=== Aim of the task ===
Check each line of the records below and collect those holding "agent".

=== Task material ===
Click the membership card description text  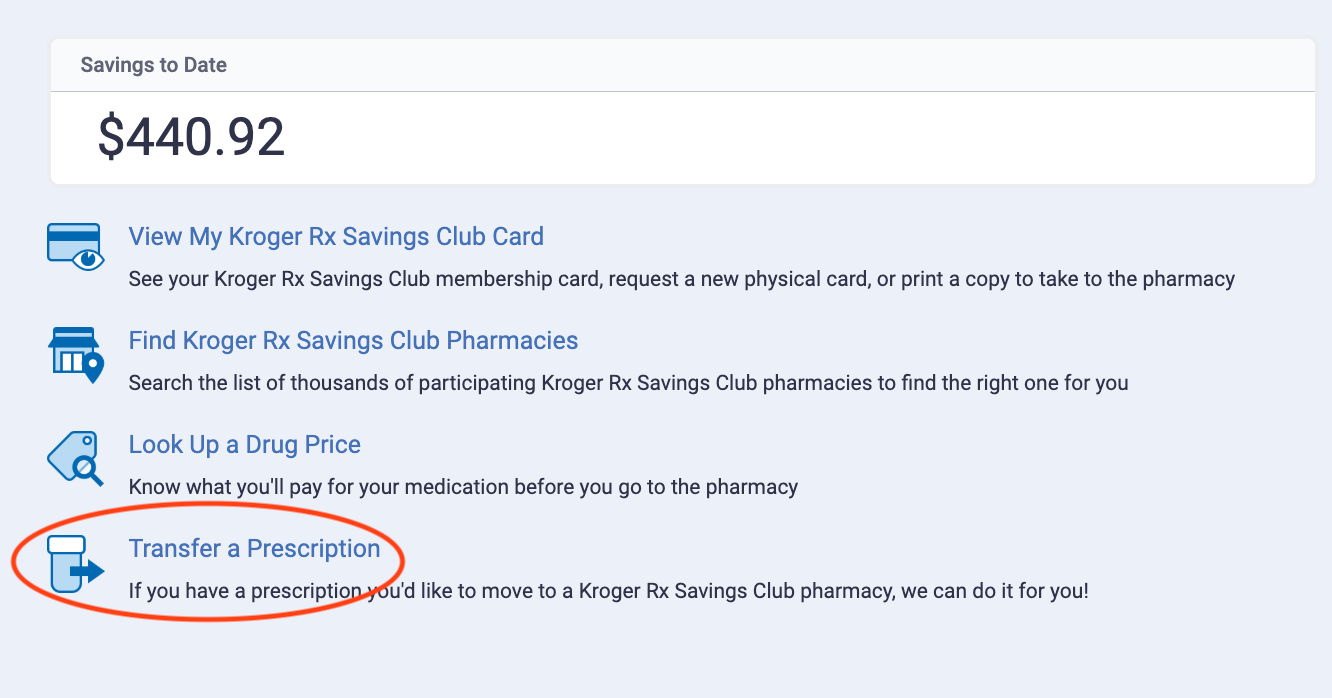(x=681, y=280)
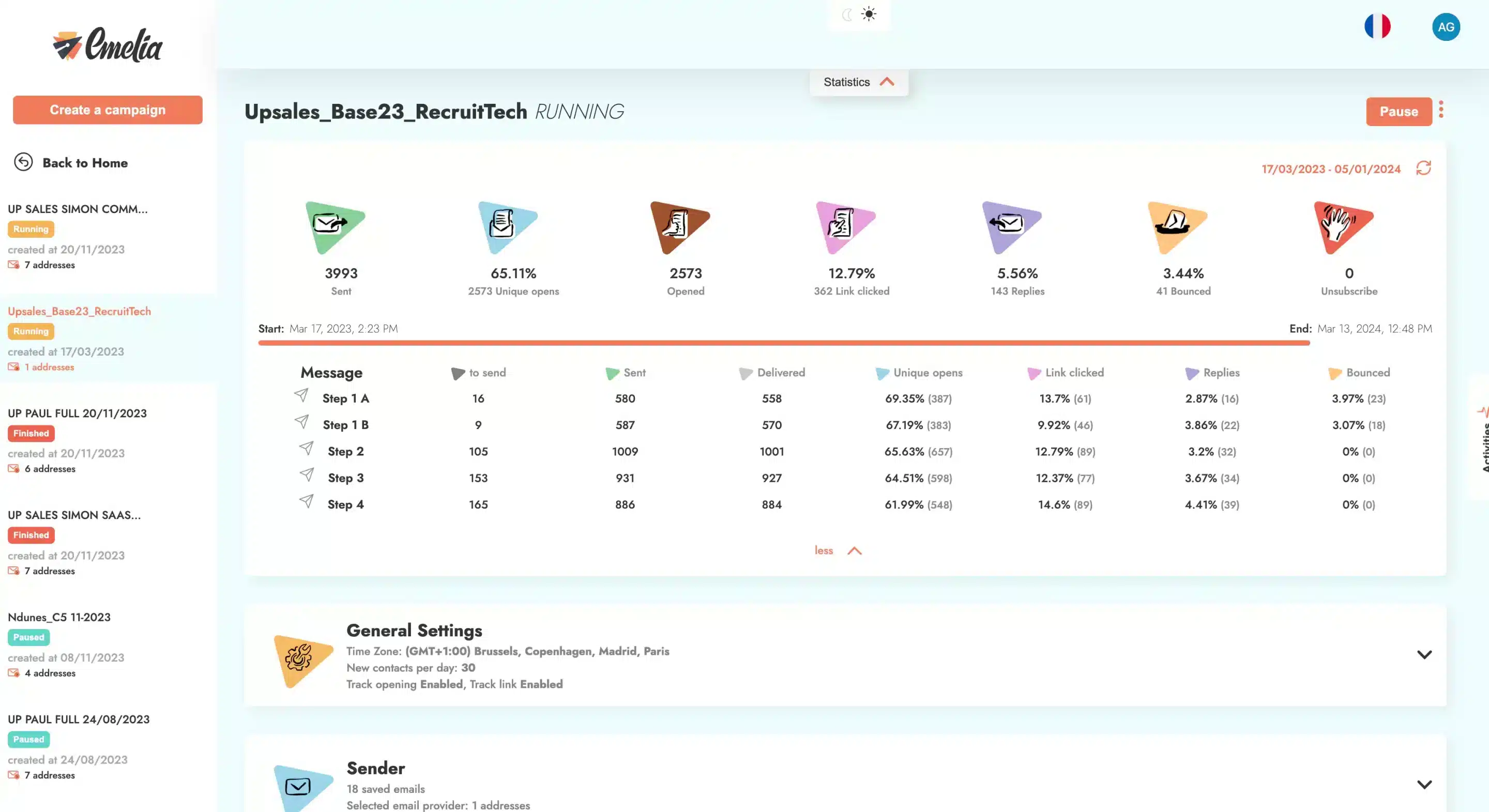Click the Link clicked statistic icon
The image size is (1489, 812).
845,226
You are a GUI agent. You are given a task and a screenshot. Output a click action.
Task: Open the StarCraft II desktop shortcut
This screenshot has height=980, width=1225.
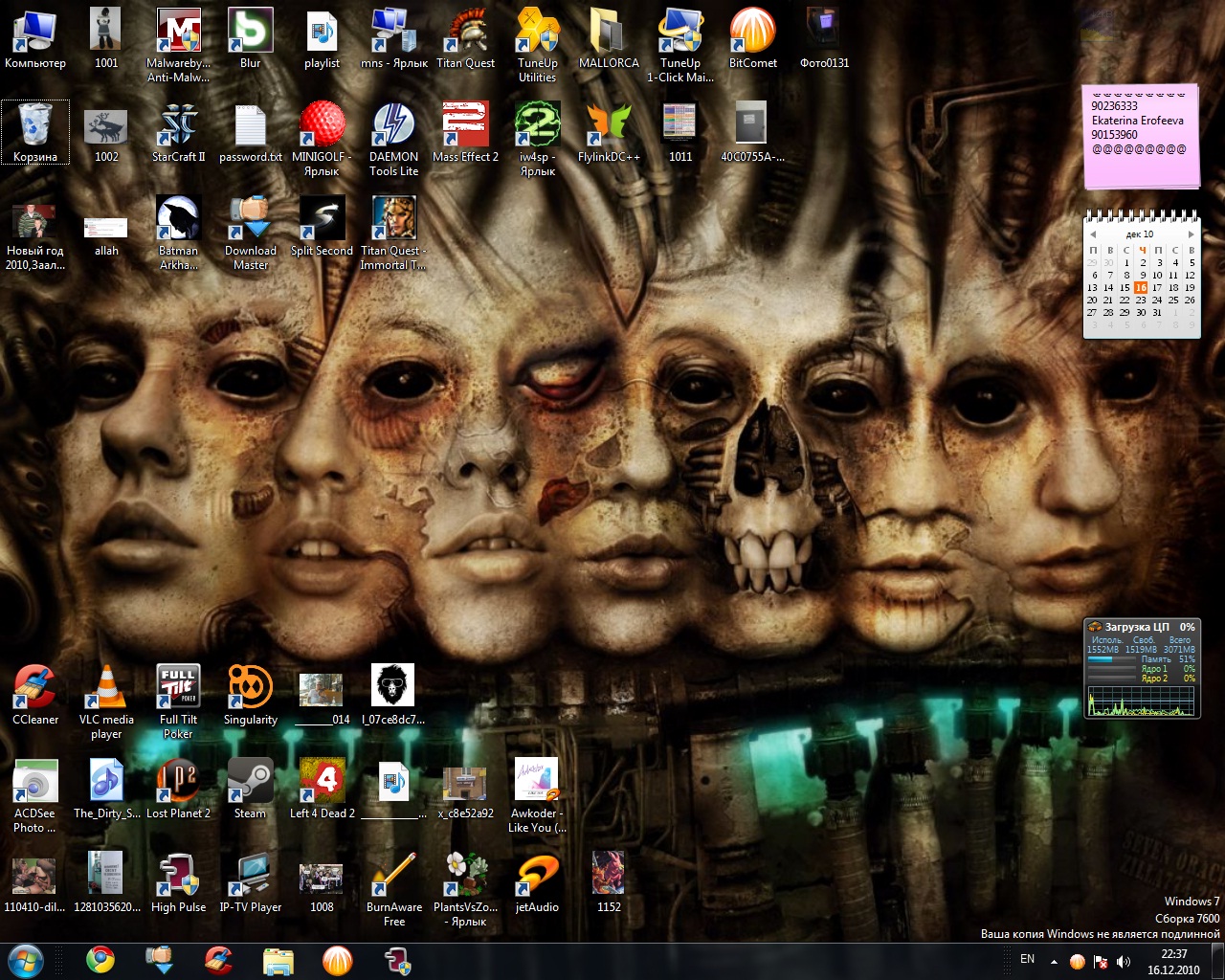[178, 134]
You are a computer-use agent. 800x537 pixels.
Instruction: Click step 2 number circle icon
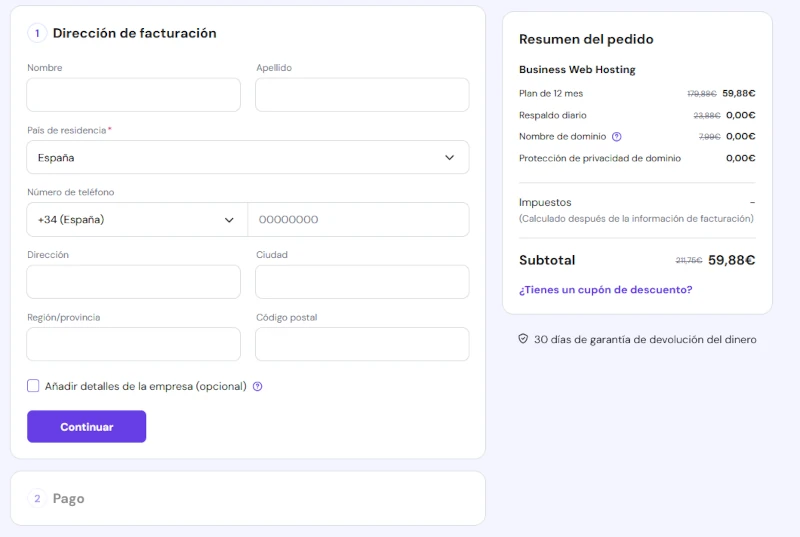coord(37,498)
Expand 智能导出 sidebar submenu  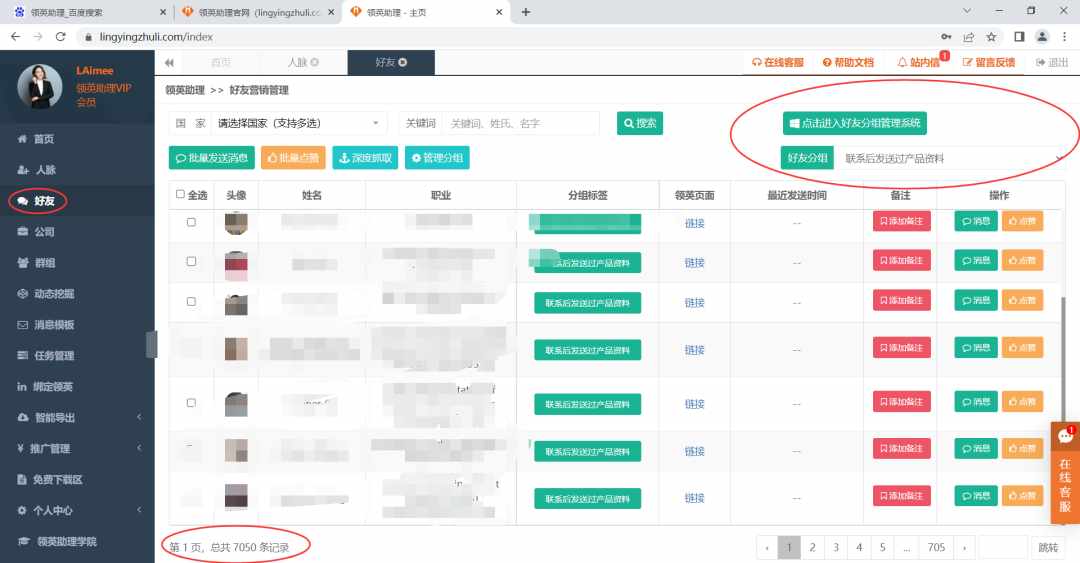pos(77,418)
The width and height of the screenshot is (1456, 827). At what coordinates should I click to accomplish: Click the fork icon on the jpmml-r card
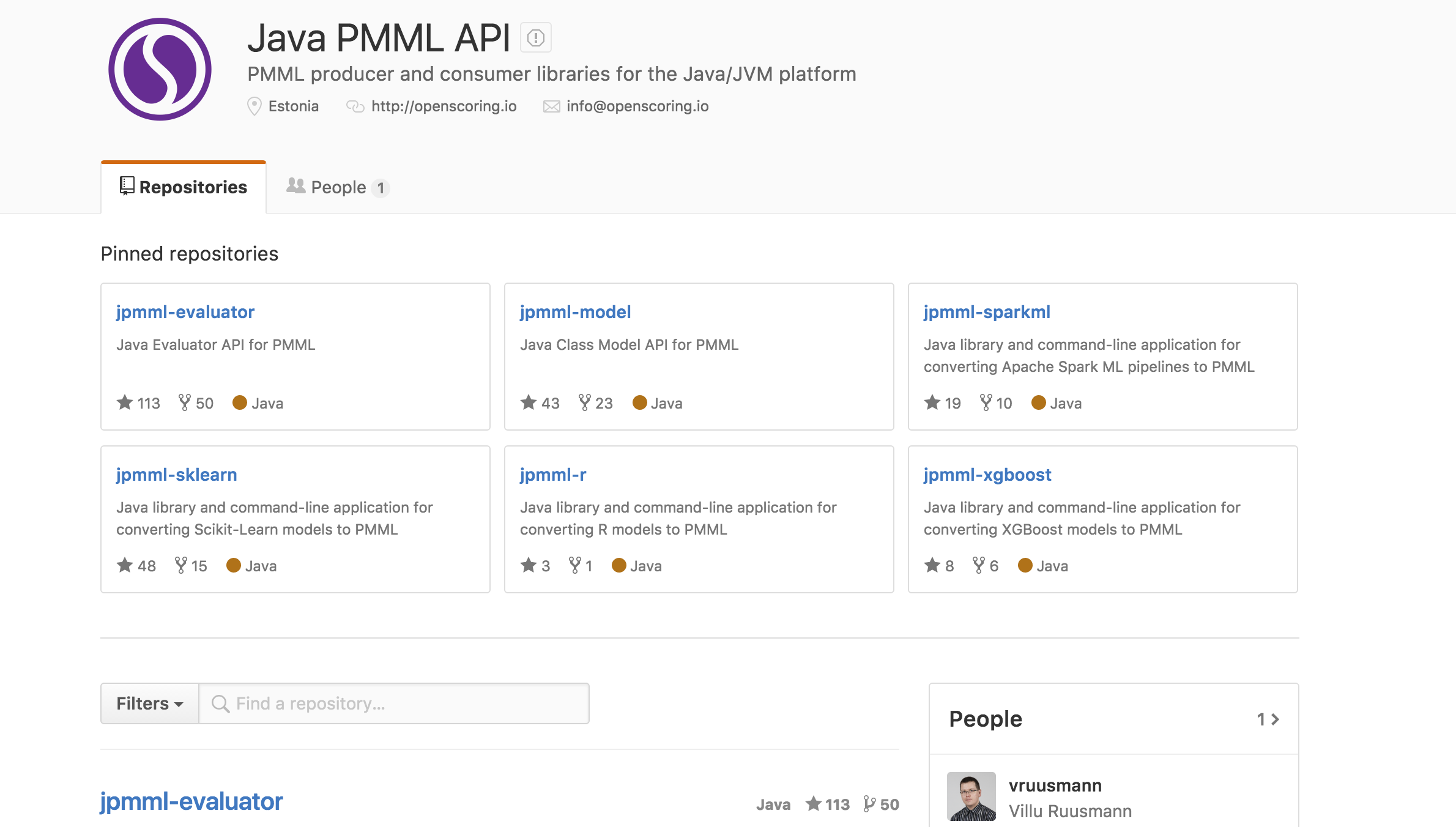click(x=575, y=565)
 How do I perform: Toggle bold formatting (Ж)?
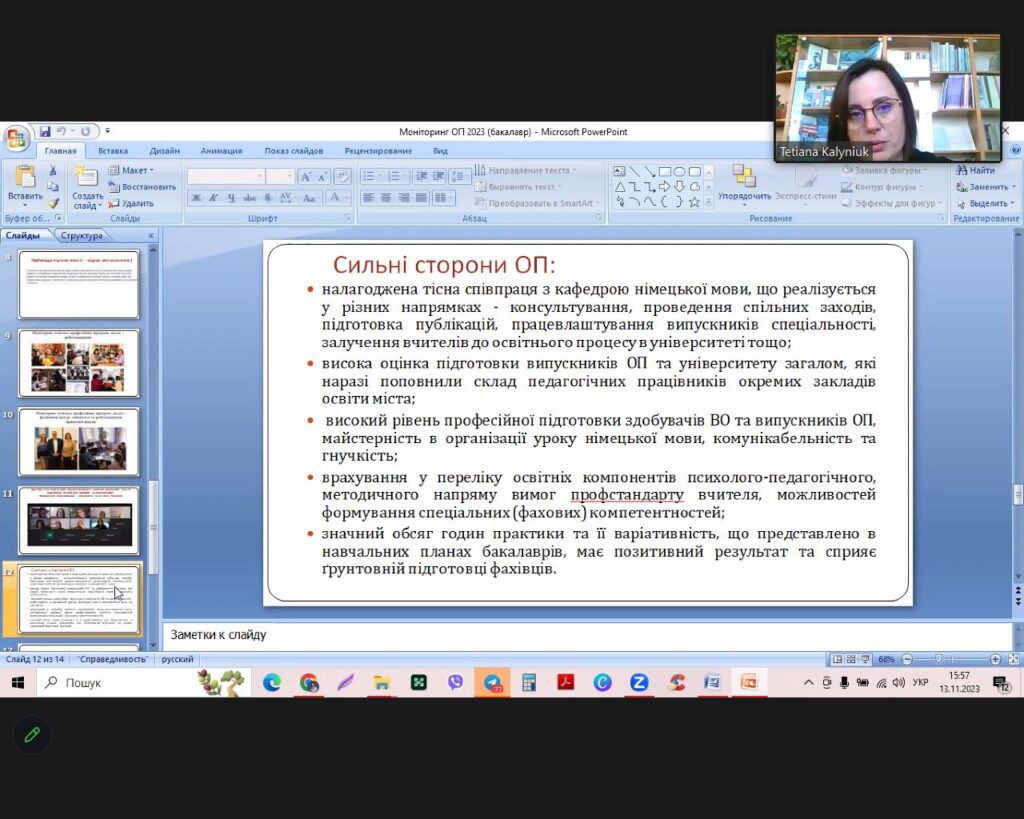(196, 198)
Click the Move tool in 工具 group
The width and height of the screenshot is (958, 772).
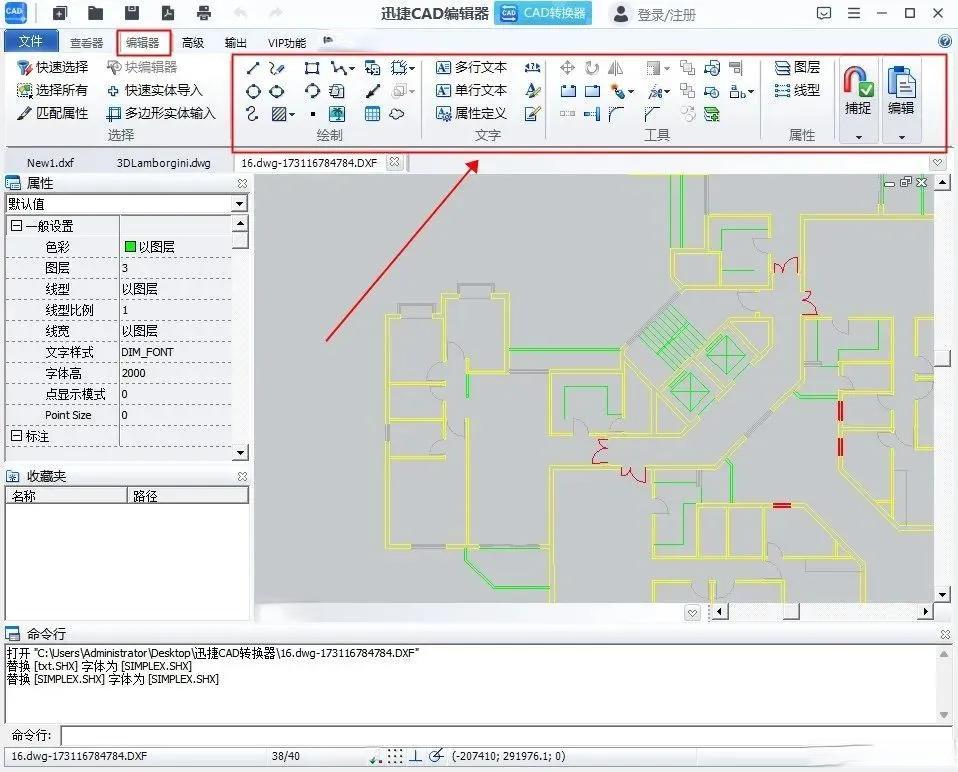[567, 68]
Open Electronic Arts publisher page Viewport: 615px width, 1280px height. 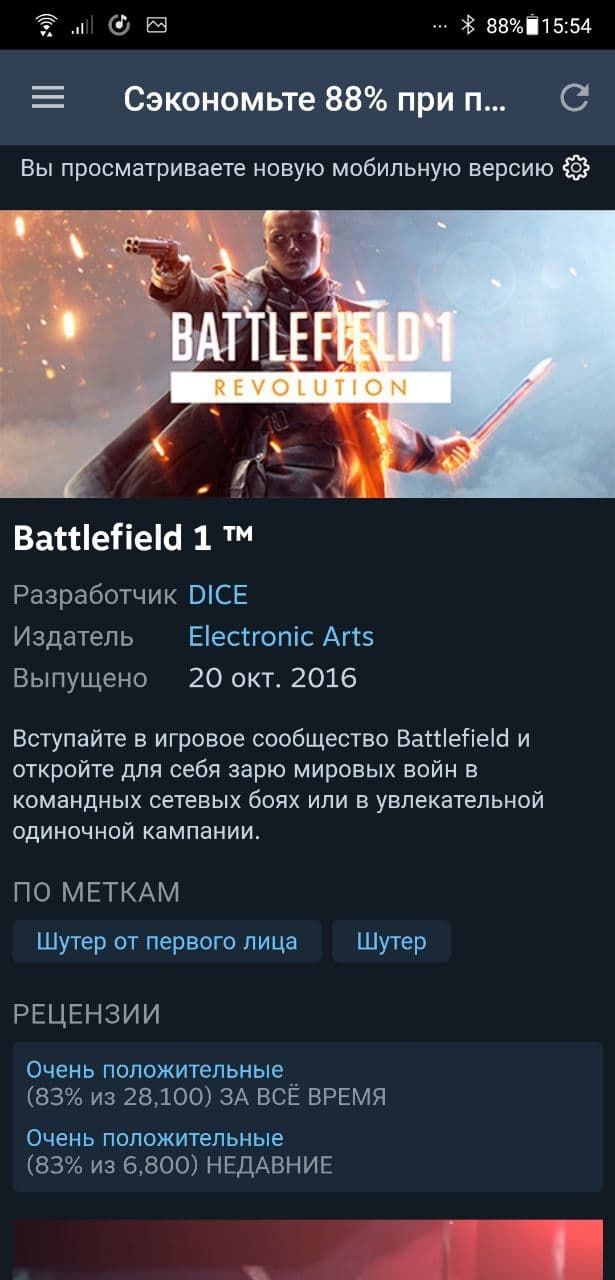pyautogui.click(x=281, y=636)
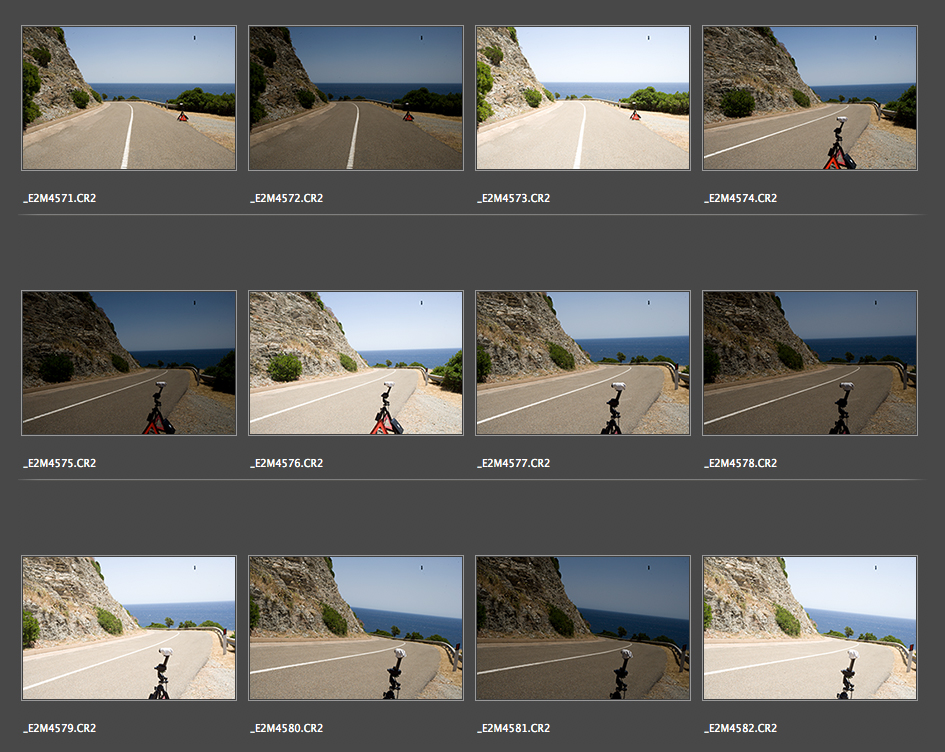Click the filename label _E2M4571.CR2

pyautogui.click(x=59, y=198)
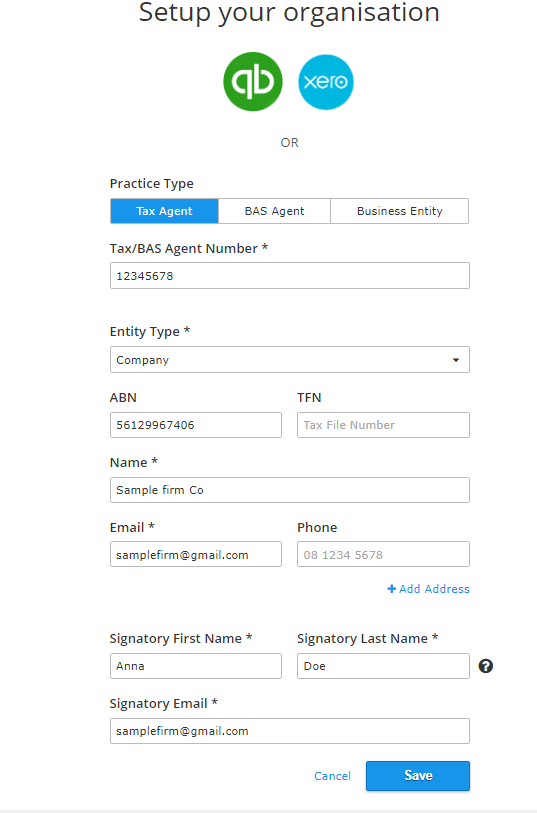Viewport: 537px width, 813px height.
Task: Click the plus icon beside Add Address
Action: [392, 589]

=== Written answer ===
You are a GUI agent. You are given a task and a screenshot. Output a click action.
You are a computer-use agent. 800x537 pixels.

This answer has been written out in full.